Biological Products; Bacterial Vaccines and Toxoids; Implementation of Efficacy Review

The Food and Drug Administration (FDA) proposed to amend the biologics regulations and proposed to classify the bacterial vaccines and toxoids on the basis of findings and recommendations of the Panel on Review of Bacterial Vaccines and Toxoids (the Panel) on December 13, 1985. The Panel reviewed the safety, efficacy, and labeling of bacterial vaccines and toxoids with standards of potency, bacterial antitoxins, and immune globulins. After the initial final rule and final order was vacated by the U.S. District Court for the District of Columbia on October 27, 2004, FDA published a new proposed rule and proposed order on December 29, 2004 (69 FR 78281).
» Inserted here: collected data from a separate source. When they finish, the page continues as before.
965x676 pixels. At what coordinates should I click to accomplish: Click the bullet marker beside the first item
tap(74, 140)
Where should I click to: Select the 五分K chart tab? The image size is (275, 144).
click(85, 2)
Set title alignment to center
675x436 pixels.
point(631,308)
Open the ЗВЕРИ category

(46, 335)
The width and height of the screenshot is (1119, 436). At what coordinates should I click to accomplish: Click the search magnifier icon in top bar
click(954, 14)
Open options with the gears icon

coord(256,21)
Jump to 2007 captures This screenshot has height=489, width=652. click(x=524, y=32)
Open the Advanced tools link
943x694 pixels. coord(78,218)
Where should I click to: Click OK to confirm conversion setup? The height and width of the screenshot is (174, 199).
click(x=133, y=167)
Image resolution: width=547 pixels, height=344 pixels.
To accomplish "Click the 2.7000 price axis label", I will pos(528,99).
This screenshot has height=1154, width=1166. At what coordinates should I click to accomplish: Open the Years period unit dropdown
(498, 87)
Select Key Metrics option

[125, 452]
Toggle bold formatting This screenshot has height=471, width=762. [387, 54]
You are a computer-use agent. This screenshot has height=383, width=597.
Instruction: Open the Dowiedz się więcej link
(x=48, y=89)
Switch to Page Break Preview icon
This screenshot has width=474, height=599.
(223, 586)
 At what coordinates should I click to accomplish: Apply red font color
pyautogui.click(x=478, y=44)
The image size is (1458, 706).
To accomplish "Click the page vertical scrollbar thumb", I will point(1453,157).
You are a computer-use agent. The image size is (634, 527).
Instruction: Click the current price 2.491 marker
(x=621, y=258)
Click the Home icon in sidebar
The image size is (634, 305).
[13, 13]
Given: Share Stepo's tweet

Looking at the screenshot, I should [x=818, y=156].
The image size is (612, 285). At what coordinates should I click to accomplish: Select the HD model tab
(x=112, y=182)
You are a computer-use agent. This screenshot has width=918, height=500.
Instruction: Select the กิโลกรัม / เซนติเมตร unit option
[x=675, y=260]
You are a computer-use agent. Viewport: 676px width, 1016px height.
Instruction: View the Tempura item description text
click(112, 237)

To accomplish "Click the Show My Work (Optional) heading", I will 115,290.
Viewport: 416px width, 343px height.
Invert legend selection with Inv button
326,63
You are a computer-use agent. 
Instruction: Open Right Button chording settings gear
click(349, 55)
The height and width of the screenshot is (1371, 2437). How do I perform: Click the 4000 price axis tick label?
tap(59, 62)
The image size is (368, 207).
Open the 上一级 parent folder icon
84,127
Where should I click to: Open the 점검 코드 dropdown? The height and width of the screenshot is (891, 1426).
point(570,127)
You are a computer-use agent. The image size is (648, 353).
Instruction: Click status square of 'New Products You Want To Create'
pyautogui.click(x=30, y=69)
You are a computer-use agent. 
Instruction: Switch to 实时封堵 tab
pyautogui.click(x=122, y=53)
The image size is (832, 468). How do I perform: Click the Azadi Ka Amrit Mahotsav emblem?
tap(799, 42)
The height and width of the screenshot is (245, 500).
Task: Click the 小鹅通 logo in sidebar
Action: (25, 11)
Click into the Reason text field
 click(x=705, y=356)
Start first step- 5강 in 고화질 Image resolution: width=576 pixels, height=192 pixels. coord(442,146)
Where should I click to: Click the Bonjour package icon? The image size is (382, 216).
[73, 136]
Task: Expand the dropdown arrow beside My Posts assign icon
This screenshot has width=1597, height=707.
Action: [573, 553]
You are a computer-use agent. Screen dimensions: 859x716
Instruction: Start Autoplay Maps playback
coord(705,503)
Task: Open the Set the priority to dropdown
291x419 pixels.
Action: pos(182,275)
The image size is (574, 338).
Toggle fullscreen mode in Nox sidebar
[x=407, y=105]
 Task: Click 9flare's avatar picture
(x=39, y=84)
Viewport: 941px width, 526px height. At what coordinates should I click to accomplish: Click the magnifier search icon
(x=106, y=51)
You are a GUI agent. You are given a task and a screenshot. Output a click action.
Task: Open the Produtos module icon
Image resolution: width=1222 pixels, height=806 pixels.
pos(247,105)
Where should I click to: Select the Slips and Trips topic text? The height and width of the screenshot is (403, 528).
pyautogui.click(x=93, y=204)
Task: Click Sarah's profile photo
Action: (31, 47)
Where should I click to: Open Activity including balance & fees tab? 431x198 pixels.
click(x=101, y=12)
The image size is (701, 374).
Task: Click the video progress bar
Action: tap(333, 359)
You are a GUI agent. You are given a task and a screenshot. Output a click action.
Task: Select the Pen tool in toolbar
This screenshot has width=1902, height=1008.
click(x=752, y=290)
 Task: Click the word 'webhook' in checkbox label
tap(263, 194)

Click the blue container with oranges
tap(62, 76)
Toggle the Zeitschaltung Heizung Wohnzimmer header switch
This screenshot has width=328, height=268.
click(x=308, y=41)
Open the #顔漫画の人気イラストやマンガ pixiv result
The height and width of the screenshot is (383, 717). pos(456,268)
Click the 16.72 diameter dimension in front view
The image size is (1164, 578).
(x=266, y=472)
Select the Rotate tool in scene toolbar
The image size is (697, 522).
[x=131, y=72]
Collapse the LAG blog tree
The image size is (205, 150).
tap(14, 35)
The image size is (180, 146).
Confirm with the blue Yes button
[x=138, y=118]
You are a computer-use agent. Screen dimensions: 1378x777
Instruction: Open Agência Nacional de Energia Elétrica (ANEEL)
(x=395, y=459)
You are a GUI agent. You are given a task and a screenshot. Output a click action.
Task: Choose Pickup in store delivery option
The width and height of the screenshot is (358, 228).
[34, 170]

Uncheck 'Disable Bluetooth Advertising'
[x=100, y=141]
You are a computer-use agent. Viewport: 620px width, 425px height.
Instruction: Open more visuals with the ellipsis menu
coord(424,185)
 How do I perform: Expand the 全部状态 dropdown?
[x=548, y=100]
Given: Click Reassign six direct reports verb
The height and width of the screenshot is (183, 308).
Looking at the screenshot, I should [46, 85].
The purpose of this final rule and final order is to amend the biologics regulations, issue a final order in response to the report and recommendations of the Panel; and, respond to comments on the previously published proposed rule and proposed order submitted to the Division of Dockets Management. This final rule and final order does not address Anthrax Vaccine Adsorbed (AVA). The final order concerning AVA is published elsewhere in this issue of the Federal Register. FDA is classifying these products as Category I (safe, effective, and not misbranded), Category II (unsafe, ineffective, or misbranded), or Category IIIB (off the market pending completion of studies permitting a determination of effectiveness).